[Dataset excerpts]
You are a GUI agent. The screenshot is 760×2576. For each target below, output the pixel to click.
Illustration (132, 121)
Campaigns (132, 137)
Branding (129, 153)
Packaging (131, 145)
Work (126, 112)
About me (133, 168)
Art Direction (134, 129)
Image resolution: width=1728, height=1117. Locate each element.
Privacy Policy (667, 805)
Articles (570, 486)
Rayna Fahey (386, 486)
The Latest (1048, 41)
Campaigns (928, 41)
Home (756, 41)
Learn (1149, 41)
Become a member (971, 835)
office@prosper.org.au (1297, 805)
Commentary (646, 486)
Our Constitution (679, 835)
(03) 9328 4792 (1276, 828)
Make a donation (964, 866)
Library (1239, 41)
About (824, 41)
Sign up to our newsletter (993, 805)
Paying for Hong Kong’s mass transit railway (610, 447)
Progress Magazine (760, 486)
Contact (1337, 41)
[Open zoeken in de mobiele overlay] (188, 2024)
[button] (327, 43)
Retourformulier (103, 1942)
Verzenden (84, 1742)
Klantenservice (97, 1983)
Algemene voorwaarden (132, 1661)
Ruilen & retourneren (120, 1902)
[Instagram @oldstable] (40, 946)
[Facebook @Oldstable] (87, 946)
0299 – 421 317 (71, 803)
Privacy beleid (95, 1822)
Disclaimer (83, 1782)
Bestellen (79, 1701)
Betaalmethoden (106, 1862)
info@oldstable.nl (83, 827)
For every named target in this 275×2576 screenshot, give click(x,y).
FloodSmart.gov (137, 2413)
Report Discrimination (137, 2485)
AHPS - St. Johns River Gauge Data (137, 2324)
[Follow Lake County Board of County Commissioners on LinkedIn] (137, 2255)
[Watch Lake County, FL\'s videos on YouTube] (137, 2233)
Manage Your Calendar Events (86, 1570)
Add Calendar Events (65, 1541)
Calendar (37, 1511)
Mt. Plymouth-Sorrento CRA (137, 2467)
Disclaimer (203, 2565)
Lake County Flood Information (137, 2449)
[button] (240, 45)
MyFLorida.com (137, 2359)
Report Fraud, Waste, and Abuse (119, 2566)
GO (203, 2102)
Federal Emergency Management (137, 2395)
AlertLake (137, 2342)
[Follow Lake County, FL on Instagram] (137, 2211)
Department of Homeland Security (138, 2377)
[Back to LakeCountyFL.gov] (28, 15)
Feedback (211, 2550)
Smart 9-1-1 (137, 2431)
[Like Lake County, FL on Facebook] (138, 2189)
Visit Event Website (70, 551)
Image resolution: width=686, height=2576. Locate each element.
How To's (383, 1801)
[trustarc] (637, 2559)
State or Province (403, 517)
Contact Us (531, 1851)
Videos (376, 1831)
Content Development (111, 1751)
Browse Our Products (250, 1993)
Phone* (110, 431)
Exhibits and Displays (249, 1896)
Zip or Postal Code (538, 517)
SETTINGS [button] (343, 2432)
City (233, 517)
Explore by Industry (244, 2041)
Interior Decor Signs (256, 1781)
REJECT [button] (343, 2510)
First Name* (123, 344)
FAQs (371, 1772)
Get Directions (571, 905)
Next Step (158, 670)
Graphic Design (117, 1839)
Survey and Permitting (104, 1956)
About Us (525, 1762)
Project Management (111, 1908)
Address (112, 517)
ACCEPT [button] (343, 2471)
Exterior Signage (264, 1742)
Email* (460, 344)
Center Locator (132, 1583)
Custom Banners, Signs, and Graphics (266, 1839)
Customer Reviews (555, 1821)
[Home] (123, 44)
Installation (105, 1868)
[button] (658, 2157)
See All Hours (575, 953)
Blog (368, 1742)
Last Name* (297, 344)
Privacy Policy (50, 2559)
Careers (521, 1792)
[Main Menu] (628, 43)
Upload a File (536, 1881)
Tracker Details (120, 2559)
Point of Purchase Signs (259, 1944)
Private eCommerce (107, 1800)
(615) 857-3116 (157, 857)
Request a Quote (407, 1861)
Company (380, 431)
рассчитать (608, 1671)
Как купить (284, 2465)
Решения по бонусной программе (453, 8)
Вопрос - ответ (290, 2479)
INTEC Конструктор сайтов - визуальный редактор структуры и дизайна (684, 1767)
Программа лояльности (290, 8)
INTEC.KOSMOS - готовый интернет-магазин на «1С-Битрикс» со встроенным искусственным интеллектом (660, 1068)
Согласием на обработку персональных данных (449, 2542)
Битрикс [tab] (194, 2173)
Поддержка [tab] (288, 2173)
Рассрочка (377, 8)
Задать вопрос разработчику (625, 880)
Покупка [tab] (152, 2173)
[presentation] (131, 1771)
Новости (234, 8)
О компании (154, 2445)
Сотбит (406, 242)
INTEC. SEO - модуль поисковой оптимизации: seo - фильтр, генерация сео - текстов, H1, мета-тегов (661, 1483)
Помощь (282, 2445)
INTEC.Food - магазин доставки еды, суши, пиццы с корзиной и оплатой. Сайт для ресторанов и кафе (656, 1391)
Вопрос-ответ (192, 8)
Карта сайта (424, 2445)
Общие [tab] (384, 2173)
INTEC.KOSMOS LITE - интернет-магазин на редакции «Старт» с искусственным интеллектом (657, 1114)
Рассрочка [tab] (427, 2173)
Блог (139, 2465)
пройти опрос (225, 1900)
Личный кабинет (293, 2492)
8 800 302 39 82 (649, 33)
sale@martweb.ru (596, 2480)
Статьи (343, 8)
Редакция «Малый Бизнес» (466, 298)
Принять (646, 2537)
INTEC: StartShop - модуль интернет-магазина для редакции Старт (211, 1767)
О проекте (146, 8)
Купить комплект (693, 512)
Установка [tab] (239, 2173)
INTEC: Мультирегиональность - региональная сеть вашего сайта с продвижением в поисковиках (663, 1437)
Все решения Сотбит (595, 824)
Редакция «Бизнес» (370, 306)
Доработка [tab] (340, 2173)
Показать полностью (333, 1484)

→ WHAT YOU ARE ASKED TO DO: Line by line, reproduce the data exactly.

→ RESULT OF THE EXERCISE:
You are a GUI agent. The screenshot is 760×2576. For each target below, output the pixel to click.
Illustration (132, 121)
Campaigns (132, 137)
Branding (129, 153)
Packaging (131, 145)
Work (126, 112)
About me (133, 168)
Art Direction (134, 129)
Image resolution: width=1728, height=1117. Locate each element.
Privacy Policy (667, 805)
Articles (570, 486)
Rayna Fahey (386, 486)
The Latest (1048, 41)
Campaigns (928, 41)
Home (756, 41)
Learn (1149, 41)
Become a member (971, 835)
office@prosper.org.au (1297, 805)
Commentary (646, 486)
Our Constitution (679, 835)
(03) 9328 4792 (1276, 828)
Make a donation (964, 866)
Library (1239, 41)
About (824, 41)
Sign up to our newsletter (993, 805)
Paying for Hong Kong’s mass transit railway (610, 447)
Progress Magazine (760, 486)
Contact (1337, 41)
[Open zoeken in de mobiele overlay] (188, 2024)
[button] (327, 43)
Retourformulier (103, 1942)
Verzenden (84, 1742)
Klantenservice (97, 1983)
Algemene voorwaarden (132, 1661)
Ruilen & retourneren (120, 1902)
[Instagram @oldstable] (40, 946)
[Facebook @Oldstable] (87, 946)
0299 – 421 317 (71, 803)
Privacy beleid (95, 1822)
Disclaimer (83, 1782)
Bestellen (79, 1701)
Betaalmethoden (106, 1862)
info@oldstable.nl (83, 827)
For every named target in this 275×2576 screenshot, give click(x,y).
FloodSmart.gov (137, 2413)
Report Discrimination (137, 2485)
AHPS - St. Johns River Gauge Data (137, 2324)
[Follow Lake County Board of County Commissioners on LinkedIn] (137, 2255)
[Watch Lake County, FL\'s videos on YouTube] (137, 2233)
Manage Your Calendar Events (86, 1570)
Add Calendar Events (65, 1541)
Calendar (37, 1511)
Mt. Plymouth-Sorrento CRA (137, 2467)
Disclaimer (203, 2565)
Lake County Flood Information (137, 2449)
[button] (240, 45)
MyFLorida.com (137, 2359)
Report Fraud, Waste, and Abuse (119, 2566)
GO (203, 2102)
Federal Emergency Management (137, 2395)
AlertLake (137, 2342)
[Follow Lake County, FL on Instagram] (137, 2211)
Department of Homeland Security (138, 2377)
[Back to LakeCountyFL.gov] (28, 15)
Feedback (211, 2550)
Smart 9-1-1 (137, 2431)
[Like Lake County, FL on Facebook] (138, 2189)
Visit Event Website (70, 551)
Image resolution: width=686, height=2576. Locate each element.
How To's (383, 1801)
[trustarc] (637, 2559)
State or Province (403, 517)
Contact Us (531, 1851)
Videos (376, 1831)
Content Development (111, 1751)
Browse Our Products (250, 1993)
Phone* (110, 431)
Exhibits and Displays (249, 1896)
Zip or Postal Code (538, 517)
SETTINGS [button] (343, 2432)
City (233, 517)
Explore by Industry (244, 2041)
Interior Decor Signs (256, 1781)
REJECT [button] (343, 2510)
First Name* (123, 344)
FAQs (371, 1772)
Get Directions (571, 905)
Next Step (158, 670)
Graphic Design (117, 1839)
Survey and Permitting (104, 1956)
About Us (525, 1762)
Project Management (111, 1908)
Address (112, 517)
ACCEPT [button] (343, 2471)
Exterior Signage (264, 1742)
Email* (460, 344)
Center Locator (132, 1583)
Custom Banners, Signs, and Graphics (266, 1839)
Customer Reviews (555, 1821)
[Home] (123, 44)
Installation (105, 1868)
[button] (658, 2157)
See All Hours (575, 953)
Blog (368, 1742)
Last Name* (297, 344)
Privacy Policy (50, 2559)
Careers (521, 1792)
[Main Menu] (628, 43)
Upload a File (536, 1881)
Tracker Details (120, 2559)
Point of Purchase Signs (259, 1944)
Private eCommerce (107, 1800)
(615) 857-3116 (157, 857)
Request a Quote (407, 1861)
Company (380, 431)
рассчитать (608, 1671)
Как купить (284, 2465)
Решения по бонусной программе (453, 8)
Вопрос - ответ (290, 2479)
INTEC Конструктор сайтов - визуальный редактор структуры и дизайна (684, 1767)
Программа лояльности (290, 8)
INTEC.KOSMOS - готовый интернет-магазин на «1С-Битрикс» со встроенным искусственным интеллектом (660, 1068)
Согласием на обработку персональных данных (449, 2542)
Битрикс [tab] (194, 2173)
Поддержка [tab] (288, 2173)
Рассрочка (377, 8)
Задать вопрос разработчику (625, 880)
Покупка [tab] (152, 2173)
[presentation] (131, 1771)
Новости (234, 8)
О компании (154, 2445)
Сотбит (406, 242)
INTEC. SEO - модуль поисковой оптимизации: seo - фильтр, генерация сео - текстов, H1, мета-тегов (661, 1483)
Помощь (282, 2445)
INTEC.Food - магазин доставки еды, суши, пиццы с корзиной и оплатой. Сайт для ресторанов и кафе (656, 1391)
Вопрос-ответ (192, 8)
Карта сайта (424, 2445)
Общие [tab] (384, 2173)
INTEC.KOSMOS LITE - интернет-магазин на редакции «Старт» с искусственным интеллектом (657, 1114)
Рассрочка [tab] (427, 2173)
Блог (139, 2465)
пройти опрос (225, 1900)
Личный кабинет (293, 2492)
8 800 302 39 82 (649, 33)
sale@martweb.ru (596, 2480)
Статьи (343, 8)
Редакция «Малый Бизнес» (466, 298)
Принять (646, 2537)
INTEC: StartShop - модуль интернет-магазина для редакции Старт (211, 1767)
О проекте (146, 8)
Купить комплект (693, 512)
Установка [tab] (239, 2173)
INTEC: Мультирегиональность - региональная сеть вашего сайта с продвижением в поисковиках (663, 1437)
Все решения Сотбит (595, 824)
Редакция «Бизнес» (370, 306)
Доработка [tab] (340, 2173)
Показать полностью (333, 1484)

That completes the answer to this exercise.